周煙眼光不錯,林亂穿這種衣服顯腰身,顯腿,在一群少年郎裏面也是鶴立雞群的。

林亂躍躍欲試,蓄勢待發,連馬都跟着興奮了起來,不住的跺着腳,林亂不得不一直拉着它的缰繩。

這匹馬性子算不得好,好馬性子都烈,林亂也喜歡極了它的烈性子,以前和碎衣騎馬老是不能盡興,碎衣不許他騎不聽話的馬,只給他溫順的小母馬,任憑林亂怎麽鬧脾氣,碎衣也不松口,他是少有的能治得住林亂的人。

冬獵開始是要奪彩頭的。

冬獵是有圍起來的一塊廣闊的山林的,但是也圍起來一塊跑馬場大小的平坦地方,有一個出口可以通到獵場,但若是圍起來,就是一個封閉的廣闊場地,周圍有看臺,五之尊就坐在正,那些大臣,宮裏的妃子,各位夫人小姐也坐在那裏觀禮。

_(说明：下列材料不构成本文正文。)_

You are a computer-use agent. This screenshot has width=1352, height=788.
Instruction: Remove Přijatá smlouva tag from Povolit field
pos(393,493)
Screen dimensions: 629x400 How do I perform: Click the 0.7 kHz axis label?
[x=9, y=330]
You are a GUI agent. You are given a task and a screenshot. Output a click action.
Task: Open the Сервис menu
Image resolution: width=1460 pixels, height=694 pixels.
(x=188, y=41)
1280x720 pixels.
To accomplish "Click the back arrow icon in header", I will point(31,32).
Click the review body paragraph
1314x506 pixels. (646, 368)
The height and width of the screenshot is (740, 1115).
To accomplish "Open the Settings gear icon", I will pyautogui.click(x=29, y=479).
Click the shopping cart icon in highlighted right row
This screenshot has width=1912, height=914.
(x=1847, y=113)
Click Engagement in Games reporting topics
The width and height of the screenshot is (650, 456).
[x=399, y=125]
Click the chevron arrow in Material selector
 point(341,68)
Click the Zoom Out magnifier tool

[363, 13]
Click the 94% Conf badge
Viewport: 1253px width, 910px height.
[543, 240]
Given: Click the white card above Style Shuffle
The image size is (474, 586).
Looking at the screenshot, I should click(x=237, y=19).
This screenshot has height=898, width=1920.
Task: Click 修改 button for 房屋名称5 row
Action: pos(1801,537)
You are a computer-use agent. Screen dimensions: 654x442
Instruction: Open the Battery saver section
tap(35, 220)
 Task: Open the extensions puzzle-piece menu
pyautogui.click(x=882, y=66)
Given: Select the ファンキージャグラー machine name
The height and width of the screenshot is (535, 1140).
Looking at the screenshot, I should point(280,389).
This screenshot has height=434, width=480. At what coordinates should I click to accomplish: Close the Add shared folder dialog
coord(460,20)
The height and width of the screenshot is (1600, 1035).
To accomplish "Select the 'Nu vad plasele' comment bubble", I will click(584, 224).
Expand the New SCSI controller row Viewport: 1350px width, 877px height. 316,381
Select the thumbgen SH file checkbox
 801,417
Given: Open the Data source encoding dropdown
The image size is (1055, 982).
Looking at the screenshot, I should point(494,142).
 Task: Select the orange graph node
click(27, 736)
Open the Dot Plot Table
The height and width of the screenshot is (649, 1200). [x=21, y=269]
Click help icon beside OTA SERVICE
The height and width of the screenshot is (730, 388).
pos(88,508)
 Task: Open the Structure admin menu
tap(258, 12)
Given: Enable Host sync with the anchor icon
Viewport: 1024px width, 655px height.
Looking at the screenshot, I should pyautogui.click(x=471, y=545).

所謂奪彩頭,就是放出一頭早就準備好的獵物,關閉各處出口,各位少年郎騎馬進場誰先獵得獵物,誰便奪了彩頭,可以得到皇上的賞賜,下場冬獵也可以先進獵場。

奪彩頭只許少年郎參加,而且為了公平起見,皇子們是不參加奪彩頭的。

随着一聲呼哨,門開,一群騎馬的少年郎就騎馬湧入場地。

林亂夾緊馬腹,命令馬加速,這馬也不愧是邊域蠻族最上等的馬,他很快就遙遙領先。

在一衆少年裏脫穎而出。

眼看獵物進入了射程,林亂單手從背後的箭囊裏抽出一支箭,利用雙腿的力量夾緊馬腹,全靠下身支持,上身微微直立,搭箭拉弓,瞄準。

一箭射出,獵物應聲倒地。

跟着的一衆少年都懊惱的發出抱怨的聲音,慢慢的慢了下來,只有林亂還在加速,很快就到了倒地的獵物身邊,他攀住一側馬腹,幾乎要完全在馬的一側,然後,彎腰,抓起了他的獵物。

他射了眼睛,獵物的皮毛絲毫未損,他舉着獵物,繞場一圈,臉上帶着笑。